- **WORK REQUEST 1**:
Decide whether each statement below agrees with the op-ed on Justice Ginsburg's retirement. Answer yes or no for each, and quote the words from the op-ed that settle it.
(a) The author's op-ed urging retirement appeared in the Los Angeles Times in March 2014.
(b) Justice Ginsburg signaled that she was considering stepping down.
(c) Most of the criticism the author received came from people the author usually disagrees with.
- **WORK REQUEST 2**: According to the op-ed on Justice Ginsburg's retirement, in which elections did the author expect the Republicans to take the Senate?
- **WORK REQUEST 3**: Continue the op-ed on Justice Ginsburg's retirement, picking up after its final sentence.

- **SOURCE EXTRACT**:
┏━━
The New Supreme Court
This op-ed is part of a series paying tribute to the life and legacy of Justice Ruth Bader Ginsburg, who passed away in September 2020. To read the rest of the series, click here.
In March 2014, I wrote an op-ed in the Los Angeles Times encouraging Justice Ruth Bader Ginsburg to retire at the end of that term of the Supreme Court.[1] I explained that it appeared likely that the Republicans would take the Senate in the November 2014 elections, and it was uncertain what would happen in the 2016 presidential election. I wrote that if Justice Ginsburg wanted someone with her values and views to take her place, she should step down and let President Barack Obama pick her successor when there was a Senate with a majority of Democrats.
I received intense criticism for suggesting this, especially from those with whom I usually agree. Justice Ginsburg made clear she had no intention of retiring.
┗━━
- **DATA BLOCK**:
┏━━
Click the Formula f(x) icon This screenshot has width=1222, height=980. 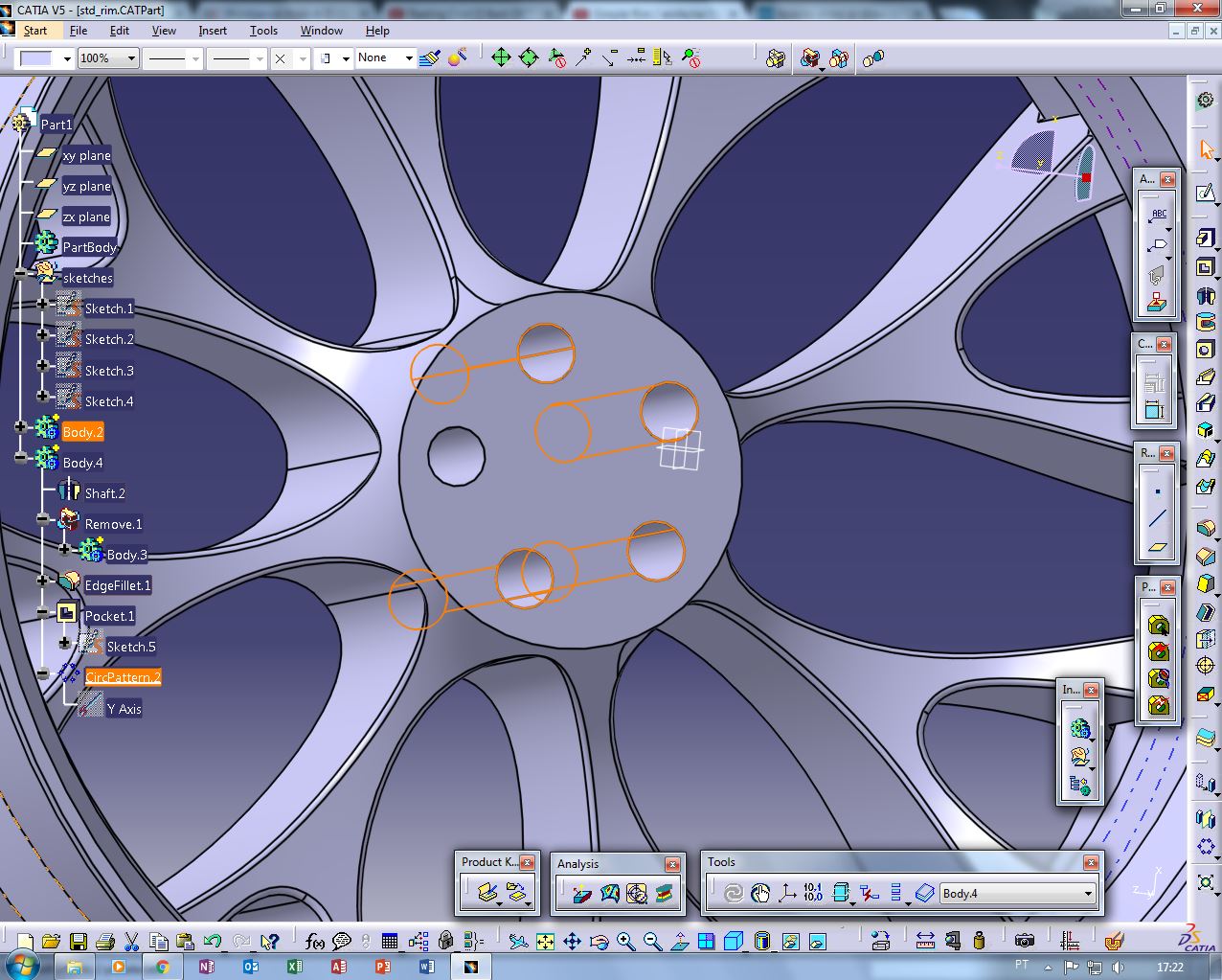pos(313,942)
┗━━
- **WRITTEN ANSWER 1**:
(a) Yes: "In March 2014, I wrote an op-ed in the Los Angeles Times encouraging Justice Ruth Bader Ginsburg to retire at the end of that term of the Supreme Court."
(b) No: "Justice Ginsburg made clear she had no intention of retiring."
(c) No: "I received intense criticism for suggesting this, especially from those with whom I usually agree."

- **WRITTEN ANSWER 2**: The November 2014 elections.

- **WRITTEN ANSWER 3**:
It was a gamble that she would remain on the Court until there was a Democratic President to replace her. The country lost that gamble when she died on September 18, 2020. Eight days later, President Donald Trump nominated Seventh Circuit Judge Amy Coney Barrett to replace Justice Ginsburg. The Senate Judiciary Committee held hearings the week of October 12th and on October 26th, the Senate voted to confirm Barrett by a vote of 52-48. Every Democratic Senator voted against the confirmation, and every Republican Senator except Senator Susan Collins voted to confirm.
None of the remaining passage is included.